Ne vous méprenez pas, je suis conscient de l’importance de la couleur et du genre dans le débat sur l’égalité. Et je ne vais pas reproduire l’analyse de gauche classique affirmant que l’inégalité résulte des différences de classe et rien d’autre. Cette analyse est réductionniste. Elle est également souvent utilisée pour maintenir en place des formes d’oppression fondées sur le racisme et le sexisme. Néanmoins, nous sommes confrontés à un gros problème avec le paradigme croissant de la politique d’identité minoritaire et les tactiques d’intimidation intellectuelle que ses partisans utilisent dans le débat. Cela risque de compromettre complètement la lutte pour l’égalité. Dans cet article, je veux formuler quelques notes critiques à l’égard de ce paradigme, en prenant la lutte antiraciste comme référence.

Sur qui nous sommes

Le terme People of Color (POC) est utilisé dans le paradigme de la politique d’identité minoritaire pour définir qui nous sommes tous, par opposition au fait d’être blanc. Ce sont les esclavagistes américains racistes et les colons français qui ont inventé ce terme au XVIIIe siècle. Ce n’est pas un terme de décolonisation, c’est un terme colonial. Il aplatit les riches identités culturelles et religieuses des personnes qu’il enferme dans une seule case racialisée. L’accepter, c’est accepter d’être défini en fonction du présumé « autre » que blanc. Déjà en acceptant d’être référé en fonction de l’autre, on a établi son infériorité.

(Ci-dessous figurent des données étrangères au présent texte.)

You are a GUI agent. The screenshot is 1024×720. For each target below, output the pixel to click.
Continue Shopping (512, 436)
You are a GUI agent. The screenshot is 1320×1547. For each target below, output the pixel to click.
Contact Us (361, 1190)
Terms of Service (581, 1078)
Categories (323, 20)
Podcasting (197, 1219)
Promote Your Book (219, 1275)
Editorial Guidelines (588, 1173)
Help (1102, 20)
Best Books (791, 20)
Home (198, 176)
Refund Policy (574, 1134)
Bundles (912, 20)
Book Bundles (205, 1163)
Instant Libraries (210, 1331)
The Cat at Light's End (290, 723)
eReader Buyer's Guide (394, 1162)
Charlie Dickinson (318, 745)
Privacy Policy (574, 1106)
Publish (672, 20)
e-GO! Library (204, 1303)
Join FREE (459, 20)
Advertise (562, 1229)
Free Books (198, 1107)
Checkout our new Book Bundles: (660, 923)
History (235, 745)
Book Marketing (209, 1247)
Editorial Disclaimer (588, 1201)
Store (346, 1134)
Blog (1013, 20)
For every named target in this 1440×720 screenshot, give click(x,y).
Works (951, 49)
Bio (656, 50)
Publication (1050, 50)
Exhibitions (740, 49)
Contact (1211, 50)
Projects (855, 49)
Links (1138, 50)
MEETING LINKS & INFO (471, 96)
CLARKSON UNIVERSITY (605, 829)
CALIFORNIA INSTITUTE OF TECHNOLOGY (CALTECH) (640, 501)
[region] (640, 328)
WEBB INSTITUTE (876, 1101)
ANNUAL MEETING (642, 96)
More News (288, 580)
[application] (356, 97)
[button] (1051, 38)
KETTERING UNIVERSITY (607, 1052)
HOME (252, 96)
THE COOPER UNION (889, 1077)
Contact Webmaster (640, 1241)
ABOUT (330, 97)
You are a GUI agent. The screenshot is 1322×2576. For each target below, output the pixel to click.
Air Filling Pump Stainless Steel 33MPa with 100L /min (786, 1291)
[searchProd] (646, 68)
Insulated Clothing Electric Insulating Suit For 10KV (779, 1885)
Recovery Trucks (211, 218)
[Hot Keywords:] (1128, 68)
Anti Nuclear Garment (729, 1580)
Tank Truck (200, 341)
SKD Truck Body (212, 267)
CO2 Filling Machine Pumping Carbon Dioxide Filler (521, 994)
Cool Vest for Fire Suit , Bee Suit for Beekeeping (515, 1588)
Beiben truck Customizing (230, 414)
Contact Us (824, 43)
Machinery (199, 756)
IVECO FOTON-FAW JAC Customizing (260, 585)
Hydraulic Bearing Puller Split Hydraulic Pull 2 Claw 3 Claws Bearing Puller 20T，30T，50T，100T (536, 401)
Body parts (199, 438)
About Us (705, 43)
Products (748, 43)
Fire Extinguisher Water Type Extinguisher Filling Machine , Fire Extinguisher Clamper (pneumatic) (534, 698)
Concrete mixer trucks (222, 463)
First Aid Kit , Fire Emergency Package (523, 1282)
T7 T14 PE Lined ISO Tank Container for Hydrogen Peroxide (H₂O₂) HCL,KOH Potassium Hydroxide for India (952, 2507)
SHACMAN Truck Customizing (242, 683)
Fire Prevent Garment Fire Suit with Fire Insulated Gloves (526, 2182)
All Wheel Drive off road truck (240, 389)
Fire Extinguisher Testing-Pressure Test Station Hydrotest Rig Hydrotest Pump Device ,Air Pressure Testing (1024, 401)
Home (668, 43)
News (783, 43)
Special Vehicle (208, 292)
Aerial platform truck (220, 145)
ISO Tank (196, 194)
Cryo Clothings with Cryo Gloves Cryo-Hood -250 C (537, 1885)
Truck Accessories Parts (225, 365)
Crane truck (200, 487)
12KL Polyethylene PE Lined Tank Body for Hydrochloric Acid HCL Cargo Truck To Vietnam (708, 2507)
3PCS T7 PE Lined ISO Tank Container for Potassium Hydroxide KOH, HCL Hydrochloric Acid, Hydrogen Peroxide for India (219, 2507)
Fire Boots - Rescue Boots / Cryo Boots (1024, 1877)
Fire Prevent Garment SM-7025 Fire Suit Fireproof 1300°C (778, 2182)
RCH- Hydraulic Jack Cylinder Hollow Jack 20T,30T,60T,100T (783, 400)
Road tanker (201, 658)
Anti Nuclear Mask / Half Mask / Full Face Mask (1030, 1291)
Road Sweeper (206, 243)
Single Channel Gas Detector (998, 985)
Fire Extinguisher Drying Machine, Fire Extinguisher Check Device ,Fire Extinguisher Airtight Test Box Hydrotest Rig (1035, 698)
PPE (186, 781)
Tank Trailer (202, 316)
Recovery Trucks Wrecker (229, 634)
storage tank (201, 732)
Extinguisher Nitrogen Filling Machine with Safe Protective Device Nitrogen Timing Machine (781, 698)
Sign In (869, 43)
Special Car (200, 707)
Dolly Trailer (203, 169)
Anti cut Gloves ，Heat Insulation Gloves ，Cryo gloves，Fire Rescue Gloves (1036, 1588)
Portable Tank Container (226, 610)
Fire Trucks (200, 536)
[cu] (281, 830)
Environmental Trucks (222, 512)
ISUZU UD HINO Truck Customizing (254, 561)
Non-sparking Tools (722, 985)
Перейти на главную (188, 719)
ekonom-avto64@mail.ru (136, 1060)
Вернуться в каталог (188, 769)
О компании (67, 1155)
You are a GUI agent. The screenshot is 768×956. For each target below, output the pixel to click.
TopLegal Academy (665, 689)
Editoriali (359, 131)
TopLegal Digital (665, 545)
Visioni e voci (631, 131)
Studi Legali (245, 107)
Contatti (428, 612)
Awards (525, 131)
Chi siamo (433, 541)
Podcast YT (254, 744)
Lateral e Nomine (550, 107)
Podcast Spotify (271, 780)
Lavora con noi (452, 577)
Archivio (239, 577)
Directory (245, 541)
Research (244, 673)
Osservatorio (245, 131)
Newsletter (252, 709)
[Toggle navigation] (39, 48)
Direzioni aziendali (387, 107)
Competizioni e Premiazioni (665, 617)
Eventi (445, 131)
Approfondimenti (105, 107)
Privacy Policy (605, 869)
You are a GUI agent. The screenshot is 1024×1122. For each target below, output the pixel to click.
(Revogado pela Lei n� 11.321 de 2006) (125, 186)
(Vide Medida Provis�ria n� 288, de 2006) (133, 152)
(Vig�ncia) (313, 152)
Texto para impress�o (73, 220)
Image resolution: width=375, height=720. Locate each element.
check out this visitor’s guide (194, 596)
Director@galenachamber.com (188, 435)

Je ne suis pas une personne de couleur, et je ne dis pas cela pour reproduire le cliché : « Je ne suis qu’un humain ». Je ne suis pas seulement humain. Mon identité ethnique est une réalité et cela signifie quelque chose. C’est une identité active en fonction de moi-même et non pas passive en fonction d’un « autre ». Je choisis de parler d’ethnie et non de couleur ou de race. L’ethnicité couvre les caractéristiques racialisées, comme la couleur et d’autres différences physiques visibles. Mais elle couvre également des éléments liés à la culture, la religion, la nationalité et la langue. Elle ne peut pas être réduite à une caractéristique physique, à la pigmentation ou à tout élément utilisé par un établissement raciste pour m’étiqueter. C’est avant tout ma langue, ma culture, ma foi ou son absence, et ma nationalité, comme moi et mes pairs les vivons et les définissons.

Et même si je vis dans une réalité dans laquelle j’appartiens à une minorité ethnique et qu’en raison de cette réalité, je suis victime de discrimination ethnique, je ne pense pas que ce soit absolu. Certainement pas dans le sens où elle est liée à l’essence culturelle des parties concernées.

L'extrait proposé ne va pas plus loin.